→ **Exercise objective**: Using the listing below, copy exactly the lines from the one containing "Click the edit" to the one containing "Click the Alarms bell icon", both lines included, and no others.

→ **Source data**:
Content starts

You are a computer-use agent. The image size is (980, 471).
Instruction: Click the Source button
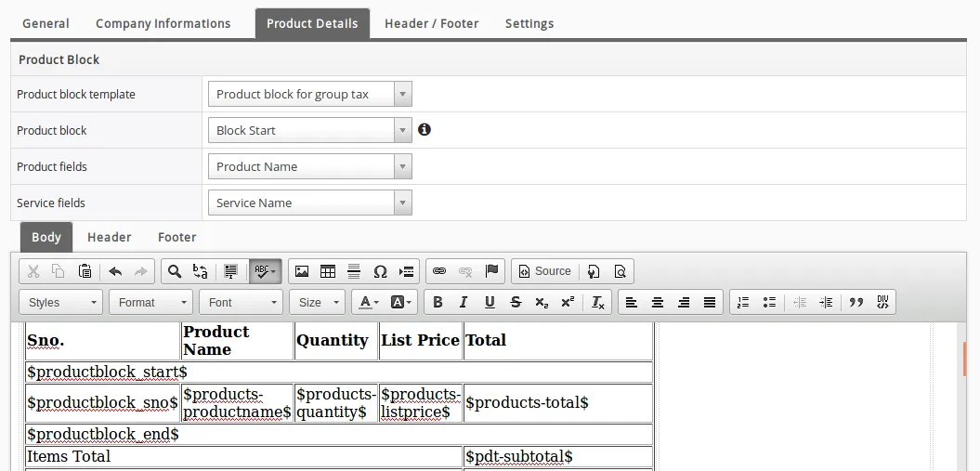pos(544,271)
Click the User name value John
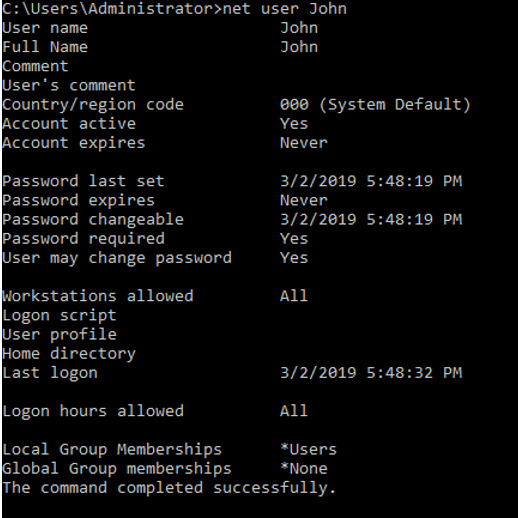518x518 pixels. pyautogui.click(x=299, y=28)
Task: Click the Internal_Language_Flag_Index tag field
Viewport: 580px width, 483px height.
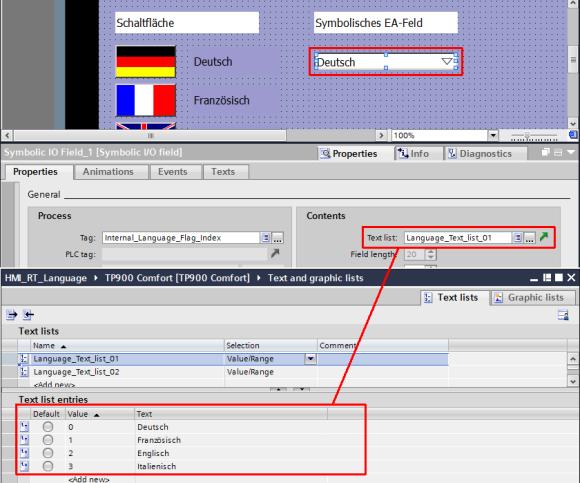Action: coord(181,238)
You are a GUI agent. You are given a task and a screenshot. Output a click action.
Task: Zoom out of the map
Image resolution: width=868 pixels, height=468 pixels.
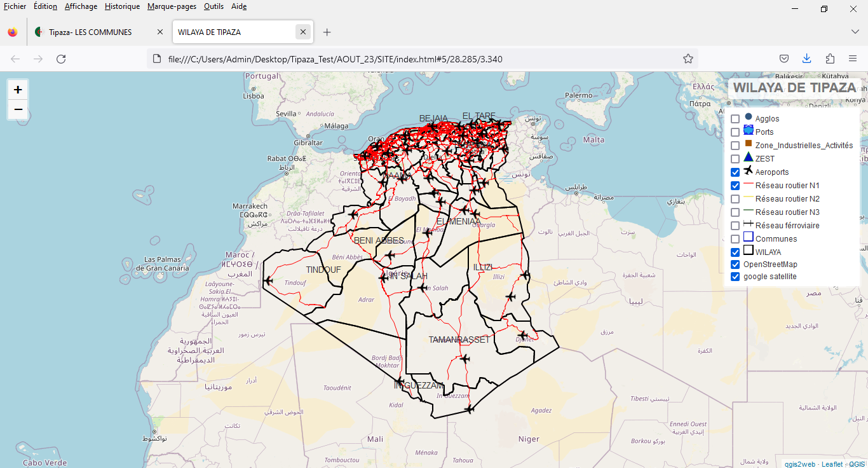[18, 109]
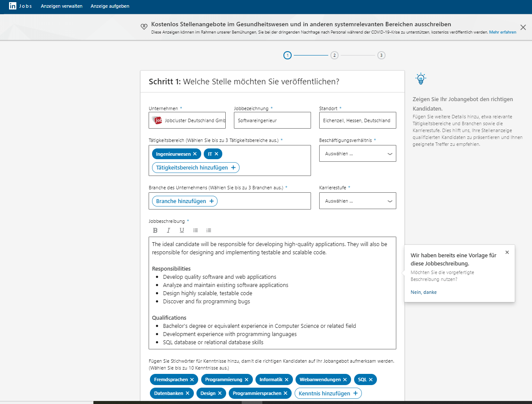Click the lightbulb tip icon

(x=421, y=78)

Content ends
Content starts

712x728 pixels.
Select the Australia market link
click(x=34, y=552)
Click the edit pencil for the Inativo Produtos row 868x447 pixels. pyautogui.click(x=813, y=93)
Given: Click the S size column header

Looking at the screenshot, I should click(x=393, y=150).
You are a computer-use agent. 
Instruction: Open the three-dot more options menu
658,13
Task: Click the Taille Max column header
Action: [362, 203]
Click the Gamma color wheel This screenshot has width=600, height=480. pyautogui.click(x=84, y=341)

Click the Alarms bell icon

Content ends
Content starts

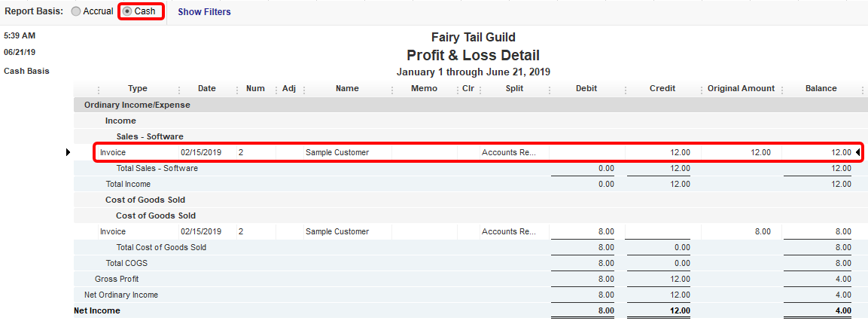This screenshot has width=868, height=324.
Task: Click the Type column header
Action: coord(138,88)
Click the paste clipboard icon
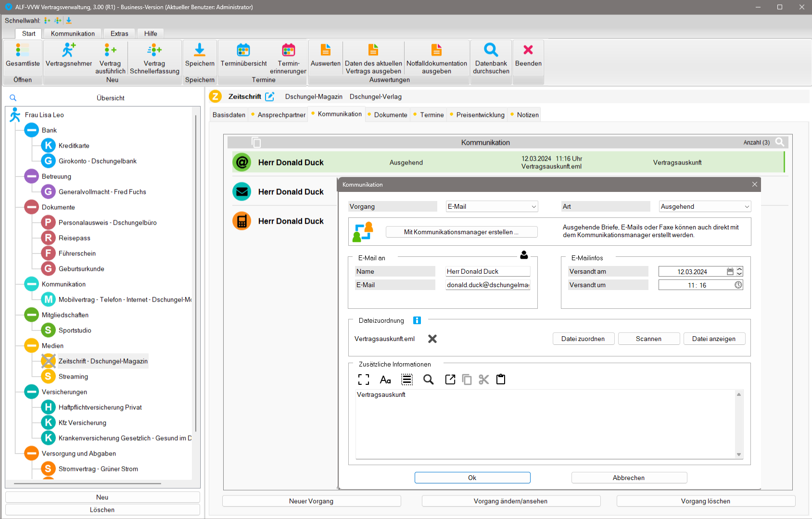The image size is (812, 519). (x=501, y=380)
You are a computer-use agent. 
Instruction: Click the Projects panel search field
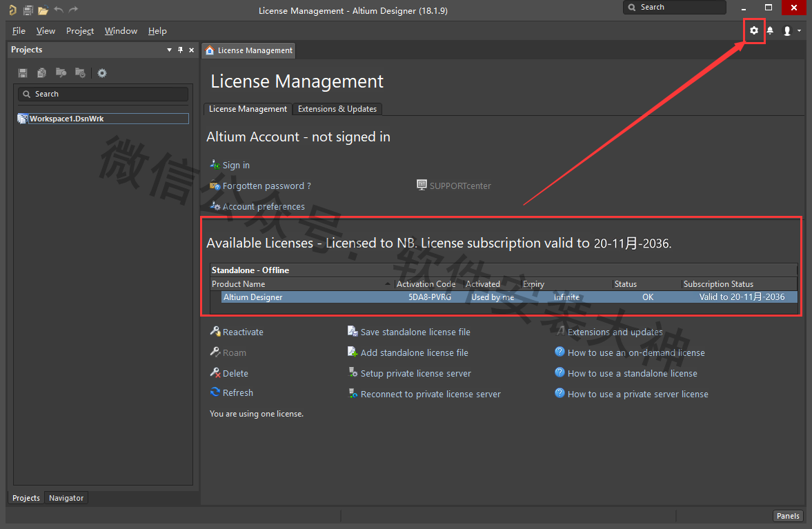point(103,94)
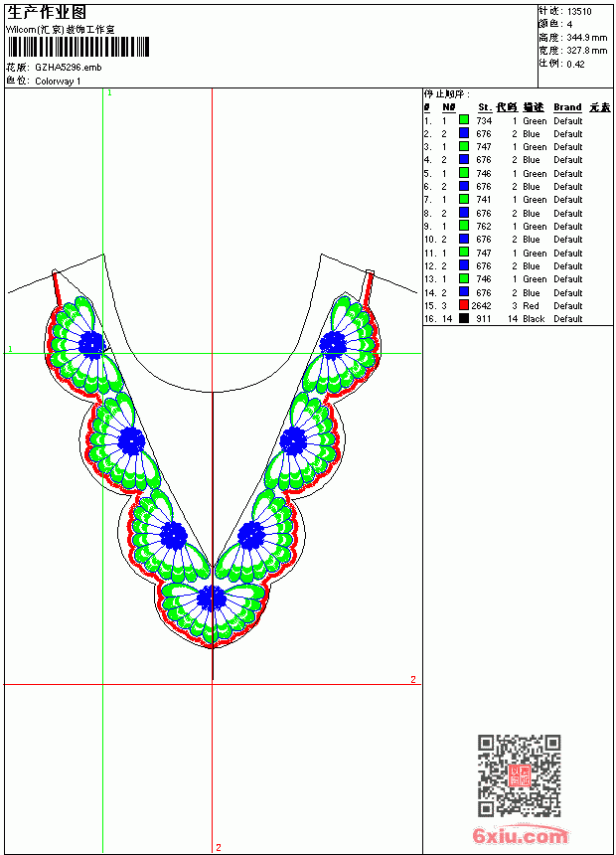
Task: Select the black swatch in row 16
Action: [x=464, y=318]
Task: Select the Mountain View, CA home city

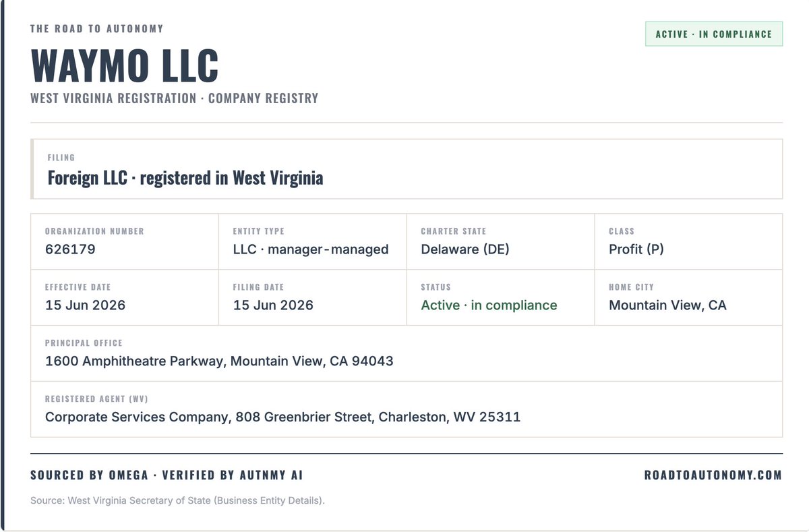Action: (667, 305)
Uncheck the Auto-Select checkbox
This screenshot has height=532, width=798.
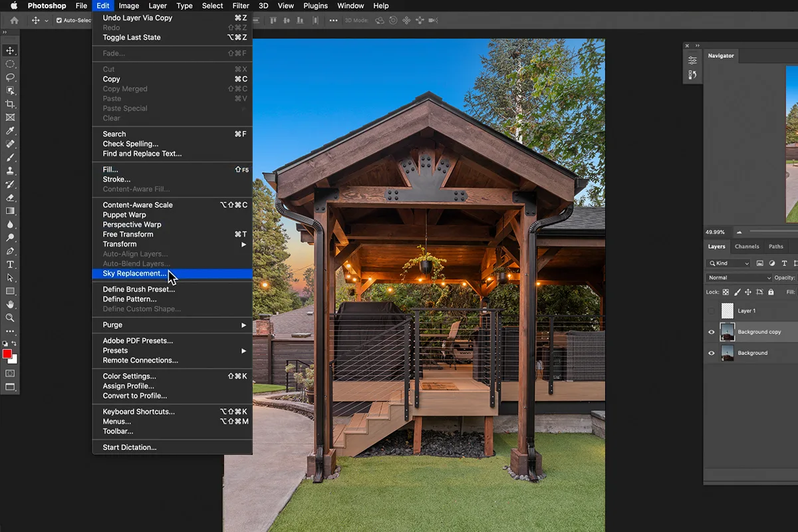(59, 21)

Content ends

→ **Response below**:
Click the edit pencil for the Inativo Produtos row 868x447 pixels. pyautogui.click(x=813, y=93)
Given: Click the S size column header

Looking at the screenshot, I should click(x=393, y=150).
You are a computer-use agent. 
Instruction: Open the three-dot more options menu
658,13
Task: Click the Taille Max column header
Action: [362, 203]
Click the Gamma color wheel This screenshot has width=600, height=480. pyautogui.click(x=84, y=341)

Click the Alarms bell icon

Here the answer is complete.